È stato previsto che il versamento di quanto sospeso, senza applicazione di sanzioni e interessi, potrà essere effettuato a partire dal 16/09/2020.

Il Decreto Rilancio ha previsto che il versamento possa essere effettuato:

  • in unica soluzione il 16/09/2020;
  • ratealmente in 4 rate mensili, di pari importo, con la prima a partire dal 16/09/2020.

L’art. 97 del D.L. Agosto (pubblicato in G.U in data 14 agosto), in alternativa alle opzioni su indicate, consente di effettuare il versamento nel modo seguente:

  • Il 50% entro il 16/09/2020 in un’unica soluzione o in 4 rate mensili; 
  • Il restante 50% dal 16/01/2021 in un’unica soluzione o in 24 rate mensili; 

A differenza delle Agenzia delle Entrate, la quale non ha ancora emanato le istruzioni operative per effettuare il versamento degli importi sospesi; l’INPS, con messaggio n. 2871 del 20/07/2020, ha previsto l’obbligo della presentazione di un’istanza telematica, con la quale, oltre ad informare l’ente di aver usufruito della sospensione dei contributi, viene scelta le modalità di versamento. 

In particolare, la domanda relativa ai contributi sospesi deve essere trasmessa esclusivamente in via telematica, entro il 16/09/2020, tramite il servizio online direttamente dall’azienda (tramite SPID e PIN o CNS) o a mezzo dagli intermediari e consulenti abilitati. Nella domanda deve essere selezionato l’articolo di legge che riconosce il diritto alla sospensione e si devono compilare i campi relativi ai codici di sospensione di appartenenza, al periodo o ai periodi interessati, al totale da rateizzare e alla modalità di versamento.
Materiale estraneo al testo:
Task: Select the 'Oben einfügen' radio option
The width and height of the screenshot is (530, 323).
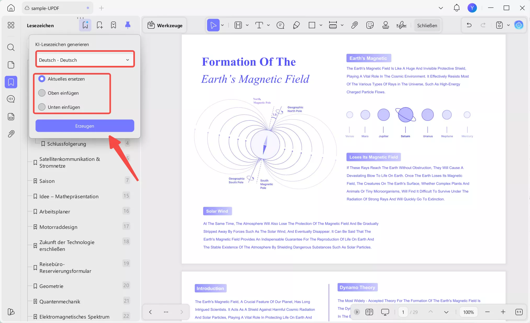Action: (42, 93)
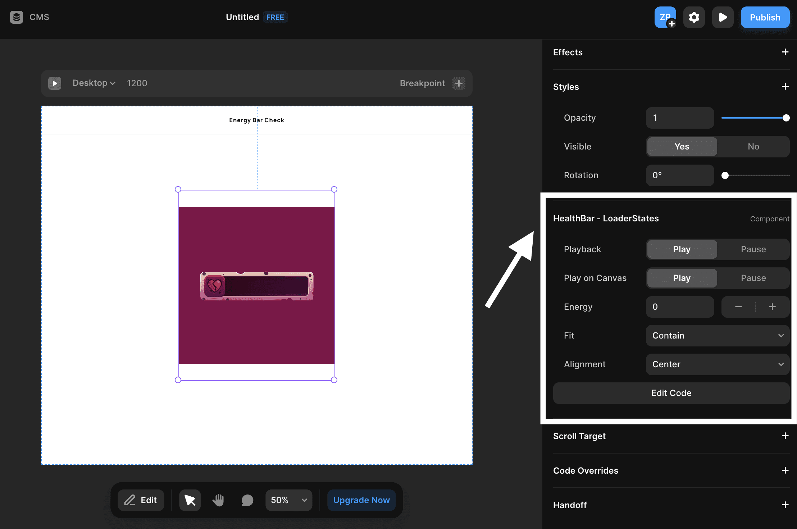Click the Edit Code button
This screenshot has width=797, height=529.
pyautogui.click(x=671, y=393)
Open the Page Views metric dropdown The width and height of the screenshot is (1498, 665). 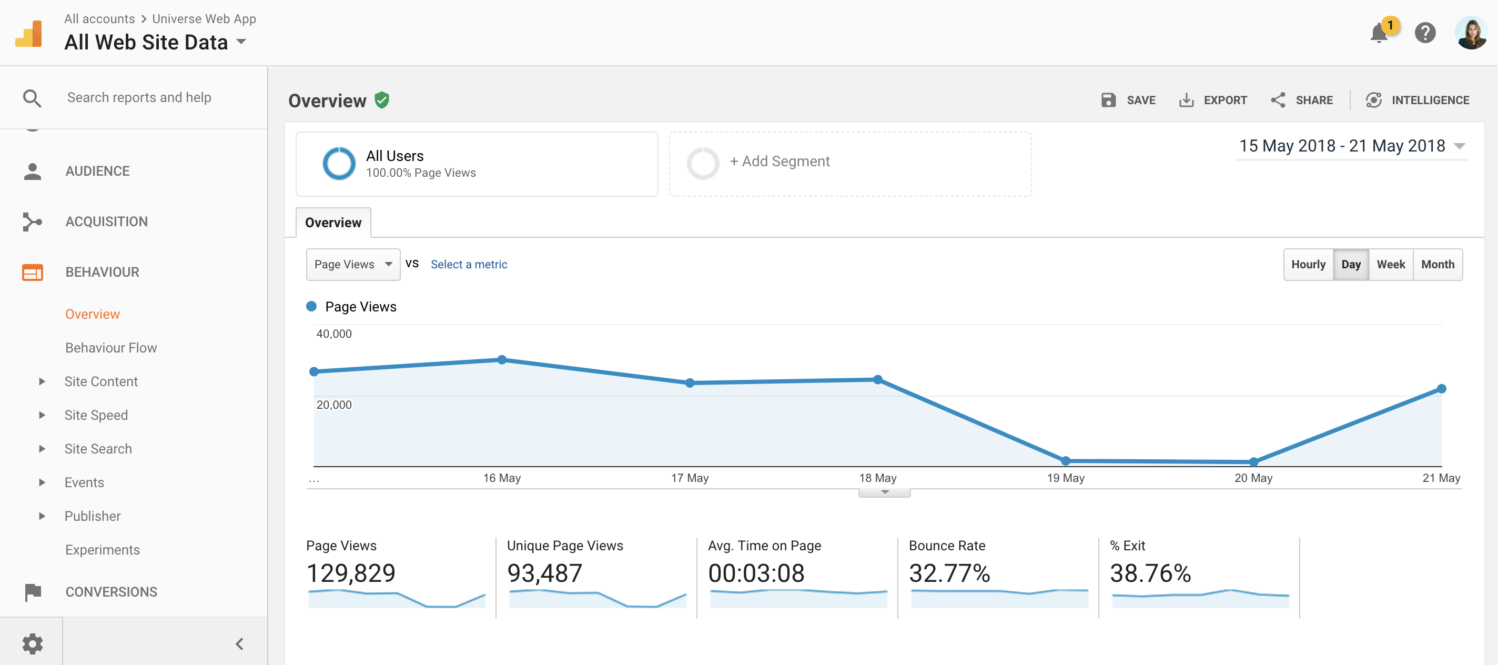tap(352, 265)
Purtroppo, ad oggi, la domanda dell’INPS non è stata ancora aggiornata con le nuove modalità di versamento introdotte dal D.L. Agosto, rifacendosi, ancora, a quanto indicato nel Decreto Rilancio (cioè al versamento sino ad un massimo di 4 rate).

Quindi, non si è in grado di indicare come comportarsi nel momento in cui l’INPS aggiornerà la domanda telematica, per le istanze sino ad allora presentate. In particolare, se sarà sufficiente modificare le domanda già presentata o dovrà esserne presentata una ex-novo.